**Task item**
Please retype all the records below exactly as they read.

========================================================================

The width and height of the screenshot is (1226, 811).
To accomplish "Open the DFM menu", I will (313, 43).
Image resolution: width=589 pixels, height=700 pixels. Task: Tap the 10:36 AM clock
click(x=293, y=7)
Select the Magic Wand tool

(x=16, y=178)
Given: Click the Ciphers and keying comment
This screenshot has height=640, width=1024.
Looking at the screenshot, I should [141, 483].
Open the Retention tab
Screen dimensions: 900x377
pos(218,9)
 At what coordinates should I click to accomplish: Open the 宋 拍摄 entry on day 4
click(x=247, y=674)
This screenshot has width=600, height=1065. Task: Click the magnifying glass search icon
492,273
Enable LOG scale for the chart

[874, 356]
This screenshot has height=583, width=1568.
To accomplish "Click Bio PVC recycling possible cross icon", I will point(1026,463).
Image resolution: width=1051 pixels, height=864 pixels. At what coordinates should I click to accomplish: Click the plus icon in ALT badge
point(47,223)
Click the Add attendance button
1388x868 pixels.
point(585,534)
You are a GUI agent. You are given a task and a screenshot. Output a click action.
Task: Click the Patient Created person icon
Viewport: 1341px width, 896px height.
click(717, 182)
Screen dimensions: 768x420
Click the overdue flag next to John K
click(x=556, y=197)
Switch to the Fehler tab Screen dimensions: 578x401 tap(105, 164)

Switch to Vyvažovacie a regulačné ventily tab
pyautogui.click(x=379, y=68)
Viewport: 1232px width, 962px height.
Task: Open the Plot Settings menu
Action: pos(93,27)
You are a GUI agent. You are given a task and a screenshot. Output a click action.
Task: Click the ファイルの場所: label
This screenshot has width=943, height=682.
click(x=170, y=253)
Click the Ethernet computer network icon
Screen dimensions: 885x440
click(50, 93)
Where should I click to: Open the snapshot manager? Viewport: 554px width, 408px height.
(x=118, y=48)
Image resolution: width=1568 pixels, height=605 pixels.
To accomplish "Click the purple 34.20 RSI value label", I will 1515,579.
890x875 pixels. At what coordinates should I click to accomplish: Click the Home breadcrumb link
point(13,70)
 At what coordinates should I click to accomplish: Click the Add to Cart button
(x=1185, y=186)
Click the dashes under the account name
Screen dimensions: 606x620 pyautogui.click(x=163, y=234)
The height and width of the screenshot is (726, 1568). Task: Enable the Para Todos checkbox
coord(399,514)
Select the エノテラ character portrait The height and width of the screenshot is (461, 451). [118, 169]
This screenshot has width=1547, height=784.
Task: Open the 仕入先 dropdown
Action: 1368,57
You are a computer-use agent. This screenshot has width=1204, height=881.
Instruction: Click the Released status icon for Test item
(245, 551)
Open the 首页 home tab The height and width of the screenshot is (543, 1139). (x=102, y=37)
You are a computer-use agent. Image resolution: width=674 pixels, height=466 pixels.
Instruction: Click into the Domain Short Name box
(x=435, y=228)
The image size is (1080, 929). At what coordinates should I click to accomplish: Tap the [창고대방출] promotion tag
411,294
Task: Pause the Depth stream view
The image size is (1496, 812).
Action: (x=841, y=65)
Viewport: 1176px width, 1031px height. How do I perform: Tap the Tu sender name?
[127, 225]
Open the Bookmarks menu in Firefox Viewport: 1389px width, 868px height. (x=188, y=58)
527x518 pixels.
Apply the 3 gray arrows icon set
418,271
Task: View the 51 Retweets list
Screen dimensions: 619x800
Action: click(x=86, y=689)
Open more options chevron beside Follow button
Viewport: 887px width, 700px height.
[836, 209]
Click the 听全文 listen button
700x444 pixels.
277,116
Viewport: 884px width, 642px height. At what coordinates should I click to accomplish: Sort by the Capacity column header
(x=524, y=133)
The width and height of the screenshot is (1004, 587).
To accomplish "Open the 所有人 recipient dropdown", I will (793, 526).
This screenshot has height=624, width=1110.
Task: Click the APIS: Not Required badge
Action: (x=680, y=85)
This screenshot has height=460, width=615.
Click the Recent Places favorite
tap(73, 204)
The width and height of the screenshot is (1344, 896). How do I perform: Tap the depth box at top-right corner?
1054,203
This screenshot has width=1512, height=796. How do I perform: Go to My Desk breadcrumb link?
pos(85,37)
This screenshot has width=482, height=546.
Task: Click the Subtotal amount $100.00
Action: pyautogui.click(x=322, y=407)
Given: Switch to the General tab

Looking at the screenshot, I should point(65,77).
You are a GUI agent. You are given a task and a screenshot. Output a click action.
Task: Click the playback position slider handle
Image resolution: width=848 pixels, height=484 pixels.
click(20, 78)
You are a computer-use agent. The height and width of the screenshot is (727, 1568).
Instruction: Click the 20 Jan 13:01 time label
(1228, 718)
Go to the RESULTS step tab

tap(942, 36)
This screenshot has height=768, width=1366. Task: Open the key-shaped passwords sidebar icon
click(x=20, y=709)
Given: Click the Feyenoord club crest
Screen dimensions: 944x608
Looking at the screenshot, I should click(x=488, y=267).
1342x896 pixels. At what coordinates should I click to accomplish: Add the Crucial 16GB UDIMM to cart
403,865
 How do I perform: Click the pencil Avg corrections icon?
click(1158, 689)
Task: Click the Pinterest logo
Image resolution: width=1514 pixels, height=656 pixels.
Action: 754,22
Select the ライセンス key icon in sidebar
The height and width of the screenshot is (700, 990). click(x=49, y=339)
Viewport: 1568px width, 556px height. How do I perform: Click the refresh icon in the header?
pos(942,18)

========================================================================

**Task solution**
The width and height of the screenshot is (1226, 811).
To accomplish "Open the DFM menu", I will (313, 43).
Image resolution: width=589 pixels, height=700 pixels. Task: Tap the 10:36 AM clock
click(x=293, y=7)
Select the Magic Wand tool

(x=16, y=178)
Given: Click the Ciphers and keying comment
This screenshot has height=640, width=1024.
Looking at the screenshot, I should [141, 483].
Open the Retention tab
Screen dimensions: 900x377
pos(218,9)
 At what coordinates should I click to accomplish: Open the 宋 拍摄 entry on day 4
click(x=247, y=674)
This screenshot has width=600, height=1065. Task: Click the magnifying glass search icon
492,273
Enable LOG scale for the chart

[874, 356]
This screenshot has height=583, width=1568.
To accomplish "Click Bio PVC recycling possible cross icon", I will point(1026,463).
Image resolution: width=1051 pixels, height=864 pixels. At what coordinates should I click to accomplish: Click the plus icon in ALT badge
point(47,223)
Click the Add attendance button
1388x868 pixels.
point(585,534)
You are a GUI agent. You are given a task and a screenshot. Output a click action.
Task: Click the Patient Created person icon
Viewport: 1341px width, 896px height.
click(717, 182)
Screen dimensions: 768x420
Click the overdue flag next to John K
click(x=556, y=197)
Switch to the Fehler tab Screen dimensions: 578x401 tap(105, 164)

Switch to Vyvažovacie a regulačné ventily tab
pyautogui.click(x=379, y=68)
Viewport: 1232px width, 962px height.
Task: Open the Plot Settings menu
Action: pos(93,27)
You are a GUI agent. You are given a task and a screenshot. Output a click action.
Task: Click the ファイルの場所: label
This screenshot has width=943, height=682.
click(x=170, y=253)
Click the Ethernet computer network icon
Screen dimensions: 885x440
click(50, 93)
Where should I click to: Open the snapshot manager? Viewport: 554px width, 408px height.
(x=118, y=48)
Image resolution: width=1568 pixels, height=605 pixels.
To accomplish "Click the purple 34.20 RSI value label", I will 1515,579.
890x875 pixels. At what coordinates should I click to accomplish: Click the Home breadcrumb link
point(13,70)
 At what coordinates should I click to accomplish: Click the Add to Cart button
(x=1185, y=186)
Click the dashes under the account name
Screen dimensions: 606x620 pyautogui.click(x=163, y=234)
The height and width of the screenshot is (726, 1568). Task: Enable the Para Todos checkbox
coord(399,514)
Select the エノテラ character portrait The height and width of the screenshot is (461, 451). [118, 169]
This screenshot has width=1547, height=784.
Task: Open the 仕入先 dropdown
Action: 1368,57
You are a computer-use agent. This screenshot has width=1204, height=881.
Instruction: Click the Released status icon for Test item
(245, 551)
Open the 首页 home tab The height and width of the screenshot is (543, 1139). (x=102, y=37)
You are a computer-use agent. Image resolution: width=674 pixels, height=466 pixels.
Instruction: Click into the Domain Short Name box
(x=435, y=228)
The image size is (1080, 929). At what coordinates should I click to accomplish: Tap the [창고대방출] promotion tag
411,294
Task: Pause the Depth stream view
The image size is (1496, 812).
Action: (x=841, y=65)
Viewport: 1176px width, 1031px height. How do I perform: Tap the Tu sender name?
[127, 225]
Open the Bookmarks menu in Firefox Viewport: 1389px width, 868px height. (x=188, y=58)
527x518 pixels.
Apply the 3 gray arrows icon set
418,271
Task: View the 51 Retweets list
Screen dimensions: 619x800
Action: click(x=86, y=689)
Open more options chevron beside Follow button
Viewport: 887px width, 700px height.
[836, 209]
Click the 听全文 listen button
700x444 pixels.
277,116
Viewport: 884px width, 642px height. At what coordinates should I click to accomplish: Sort by the Capacity column header
(x=524, y=133)
The width and height of the screenshot is (1004, 587).
To accomplish "Open the 所有人 recipient dropdown", I will (793, 526).
This screenshot has height=624, width=1110.
Task: Click the APIS: Not Required badge
Action: (x=680, y=85)
This screenshot has height=460, width=615.
Click the Recent Places favorite
tap(73, 204)
The width and height of the screenshot is (1344, 896). How do I perform: Tap the depth box at top-right corner?
1054,203
This screenshot has width=1512, height=796. How do I perform: Go to My Desk breadcrumb link?
pos(85,37)
This screenshot has width=482, height=546.
Task: Click the Subtotal amount $100.00
Action: pyautogui.click(x=322, y=407)
Given: Switch to the General tab

Looking at the screenshot, I should point(65,77).
You are a GUI agent. You are given a task and a screenshot. Output a click action.
Task: Click the playback position slider handle
Image resolution: width=848 pixels, height=484 pixels.
click(20, 78)
You are a computer-use agent. The height and width of the screenshot is (727, 1568).
Instruction: Click the 20 Jan 13:01 time label
(1228, 718)
Go to the RESULTS step tab

tap(942, 36)
This screenshot has height=768, width=1366. Task: Open the key-shaped passwords sidebar icon
click(x=20, y=709)
Given: Click the Feyenoord club crest
Screen dimensions: 944x608
Looking at the screenshot, I should click(x=488, y=267).
1342x896 pixels. At what coordinates should I click to accomplish: Add the Crucial 16GB UDIMM to cart
403,865
 How do I perform: Click the pencil Avg corrections icon?
click(1158, 689)
Task: Click the Pinterest logo
Image resolution: width=1514 pixels, height=656 pixels.
Action: 754,22
Select the ライセンス key icon in sidebar
The height and width of the screenshot is (700, 990). click(x=49, y=339)
Viewport: 1568px width, 556px height. How do I perform: Click the refresh icon in the header?
pos(942,18)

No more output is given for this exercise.